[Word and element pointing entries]
--- --- ---
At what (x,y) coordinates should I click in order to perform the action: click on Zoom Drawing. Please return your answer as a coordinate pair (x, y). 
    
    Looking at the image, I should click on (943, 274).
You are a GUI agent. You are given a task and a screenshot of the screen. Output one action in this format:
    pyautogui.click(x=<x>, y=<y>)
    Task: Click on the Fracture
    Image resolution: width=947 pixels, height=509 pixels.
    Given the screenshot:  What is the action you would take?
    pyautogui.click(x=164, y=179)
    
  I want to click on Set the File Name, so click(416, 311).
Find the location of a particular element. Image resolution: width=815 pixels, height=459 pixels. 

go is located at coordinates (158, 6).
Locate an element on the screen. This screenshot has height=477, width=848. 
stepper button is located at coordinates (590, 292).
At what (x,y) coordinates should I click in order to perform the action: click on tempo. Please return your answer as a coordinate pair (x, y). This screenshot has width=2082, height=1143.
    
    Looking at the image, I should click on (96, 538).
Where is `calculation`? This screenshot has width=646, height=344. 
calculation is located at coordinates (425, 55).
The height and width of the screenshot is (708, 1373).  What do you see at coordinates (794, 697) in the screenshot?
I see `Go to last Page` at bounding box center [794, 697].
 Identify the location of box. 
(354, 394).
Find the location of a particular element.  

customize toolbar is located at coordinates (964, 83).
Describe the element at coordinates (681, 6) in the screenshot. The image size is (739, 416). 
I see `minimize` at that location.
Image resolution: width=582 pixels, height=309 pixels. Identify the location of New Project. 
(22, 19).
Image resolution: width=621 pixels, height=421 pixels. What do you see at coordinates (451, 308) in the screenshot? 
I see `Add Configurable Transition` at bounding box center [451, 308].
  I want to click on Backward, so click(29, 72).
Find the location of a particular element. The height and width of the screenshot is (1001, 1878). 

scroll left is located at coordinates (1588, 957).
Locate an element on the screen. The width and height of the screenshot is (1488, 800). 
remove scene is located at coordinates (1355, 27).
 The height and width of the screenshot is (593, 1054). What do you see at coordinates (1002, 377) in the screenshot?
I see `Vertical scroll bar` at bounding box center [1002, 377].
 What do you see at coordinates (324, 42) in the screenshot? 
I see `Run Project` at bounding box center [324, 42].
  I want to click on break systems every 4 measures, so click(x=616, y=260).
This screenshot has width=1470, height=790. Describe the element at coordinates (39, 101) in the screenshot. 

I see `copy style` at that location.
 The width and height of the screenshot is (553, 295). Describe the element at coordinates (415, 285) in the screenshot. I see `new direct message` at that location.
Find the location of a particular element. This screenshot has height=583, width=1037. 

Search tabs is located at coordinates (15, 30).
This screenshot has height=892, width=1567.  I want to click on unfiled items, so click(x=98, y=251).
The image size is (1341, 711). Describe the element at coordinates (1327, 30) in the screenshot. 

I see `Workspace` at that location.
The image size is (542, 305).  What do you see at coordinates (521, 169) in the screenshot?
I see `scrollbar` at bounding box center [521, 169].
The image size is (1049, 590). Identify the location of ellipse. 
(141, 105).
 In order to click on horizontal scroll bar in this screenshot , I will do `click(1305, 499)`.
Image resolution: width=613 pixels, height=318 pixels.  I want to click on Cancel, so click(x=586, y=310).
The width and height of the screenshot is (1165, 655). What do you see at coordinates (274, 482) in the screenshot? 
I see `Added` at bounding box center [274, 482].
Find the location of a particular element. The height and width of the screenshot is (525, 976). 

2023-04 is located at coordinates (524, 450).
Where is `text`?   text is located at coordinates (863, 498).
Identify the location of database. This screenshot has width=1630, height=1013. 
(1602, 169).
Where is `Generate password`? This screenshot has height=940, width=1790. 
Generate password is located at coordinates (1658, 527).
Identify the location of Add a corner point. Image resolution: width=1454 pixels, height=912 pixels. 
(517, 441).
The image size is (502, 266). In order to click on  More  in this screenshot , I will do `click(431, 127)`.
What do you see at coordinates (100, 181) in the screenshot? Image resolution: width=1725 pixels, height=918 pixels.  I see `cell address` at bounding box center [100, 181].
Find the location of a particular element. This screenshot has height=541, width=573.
--- --- ---
Exercise objective: Count the lines of the material that contain the string "your", with uppercase and lowercase treated as different. Reply with the number alone.

Answer in full: 2